30代がん闘病記

転移で第2章スタート

11/8 弁理士結果

弁理士試験に最終合格した。

これで病気が再発して無職になっても、肩書上は「弁理士」として死ねる(笑)実はこれも士業取得の目的の一つでもあった。何を先のことを…と思われる方も多かろうが、そんなに先のことでもない可能性のある僕にとっては、どうやって死ぬかを考えておくのは結構大事なことだ。

別に僕の家系は大層なものではないが、最終的に無職で死んでも、葬送してくれる家族・親戚に恥をかかせないくらいの肩書ができたのではないだろうか。

 

手ごたえからして合格だろうとは思っていたが、やはり嬉しいものだ。

だが、頑張れば結果が出るというのは、ある意味当たり前すぎて当たり前すぎる。病気なんか、頑張ってもどうしようもないことばかりだった。僕はもう人生で病気以上の激烈な経験をすることはないのだろう。それが良いのか悪いのかは分からないが。

 

しかし、取得したはいいが、転職に成功したという事実を考えると、弁理士という資格もそこまで重要さを持ち得なくなってしまった。僕は無職になることを想定し、かつ転職先が見つからないという前提で弁理士試験を受けていた。

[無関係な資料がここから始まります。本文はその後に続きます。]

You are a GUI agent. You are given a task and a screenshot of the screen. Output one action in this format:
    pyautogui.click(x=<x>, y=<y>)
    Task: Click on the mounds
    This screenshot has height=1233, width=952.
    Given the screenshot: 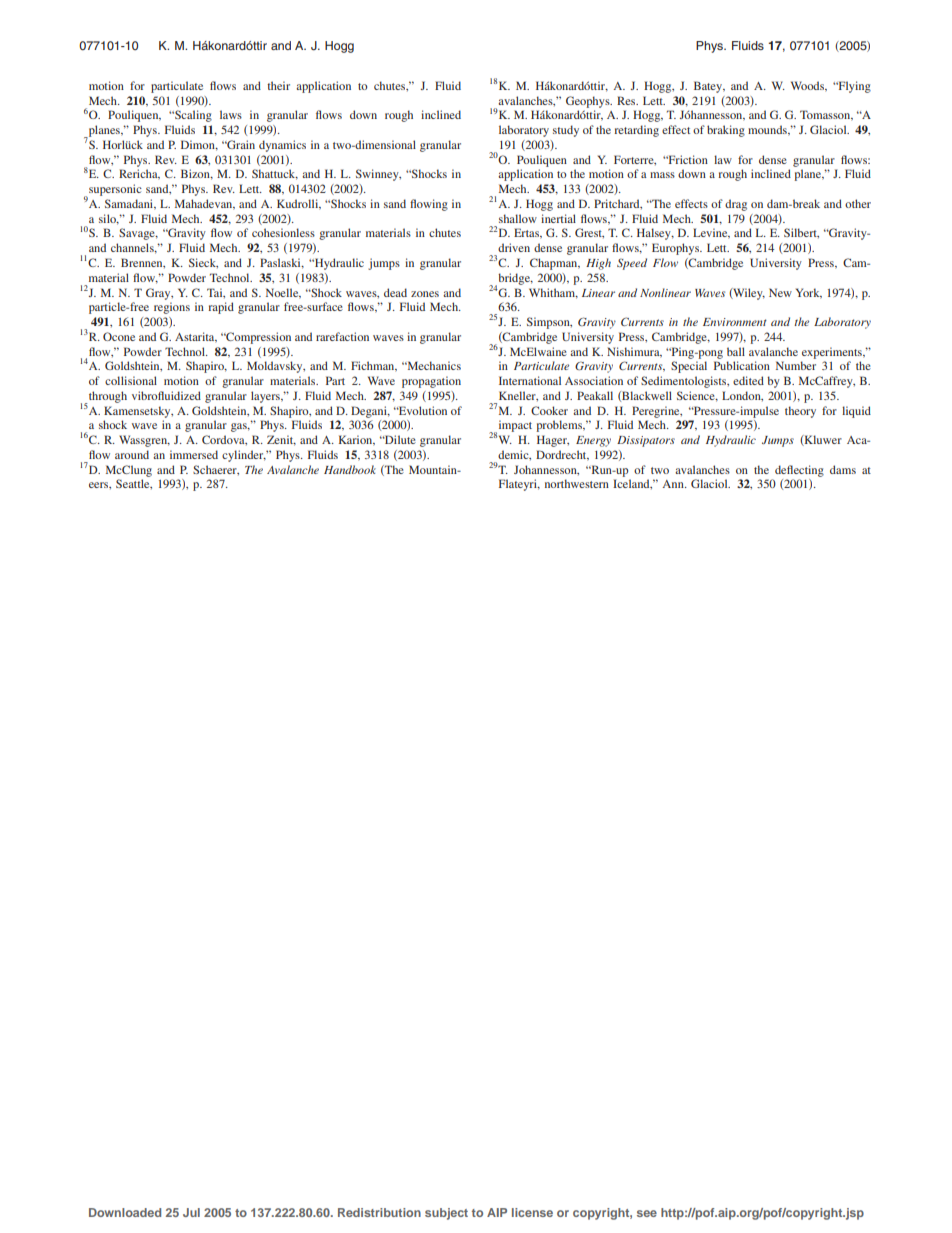 What is the action you would take?
    pyautogui.click(x=768, y=130)
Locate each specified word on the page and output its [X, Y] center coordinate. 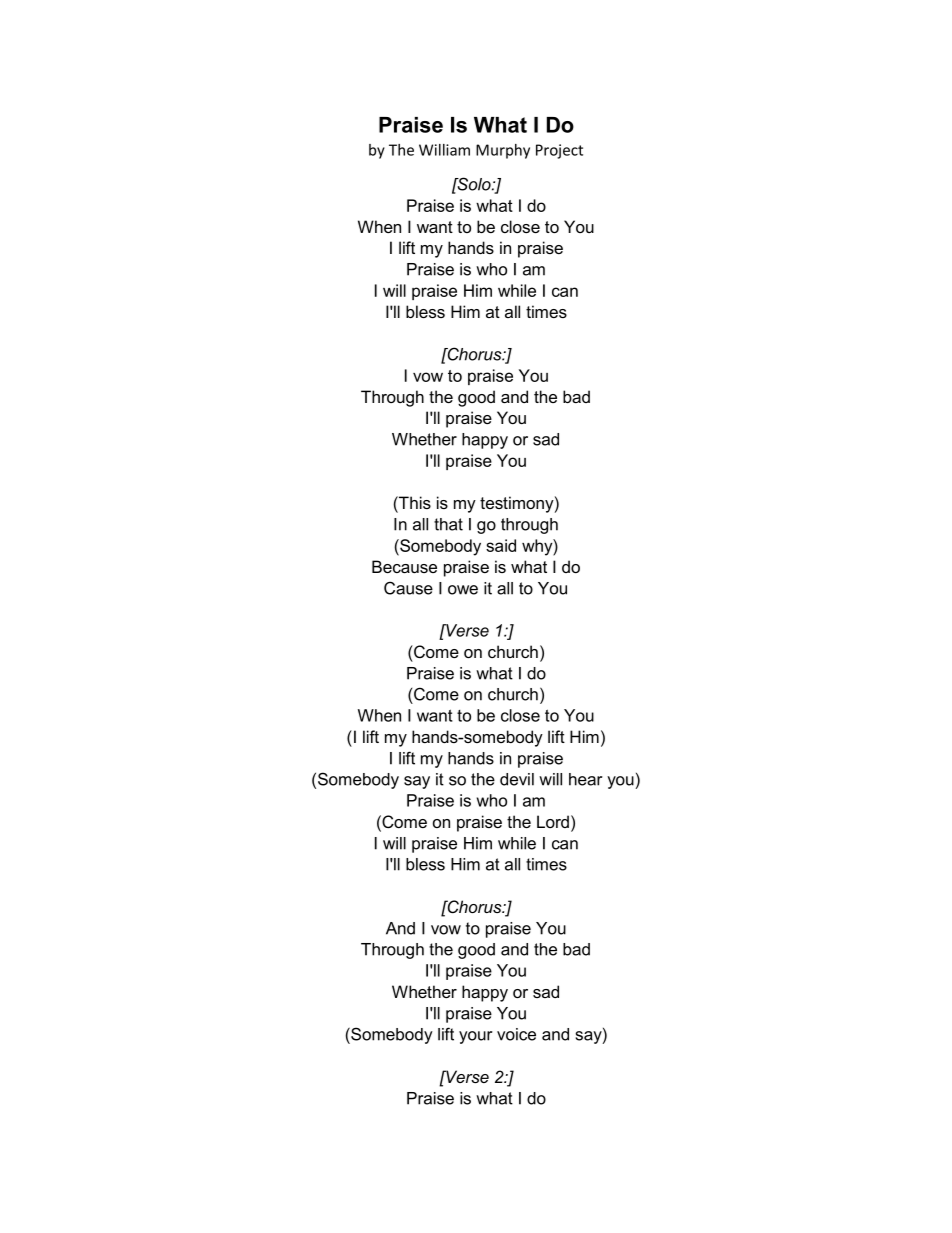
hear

そして、何より転職先の会社には、無茶苦茶な人生の僕を信用して、雇ってくれた大きな恩義がある。にもかかわらず、入社してすぐに弁理士の資格をかざして異動を望むのは、信義則に反することだ。

ただ、入社後、がんが再発した場合の切り札としては十分使えるだろうし、そうでなくても、ハッタリとしては有用なので、存分に活用するつもりだ。

 

この数年、色々な出来事がありながら、よくも腐らず・諦めずに頑張ったものだと思い返している。正直、悔しいこと・苦しいこと・泣きたいことばかりだったが、この合格をひとつの区切りとして、これから新しい人生を頑張って行ける気がする。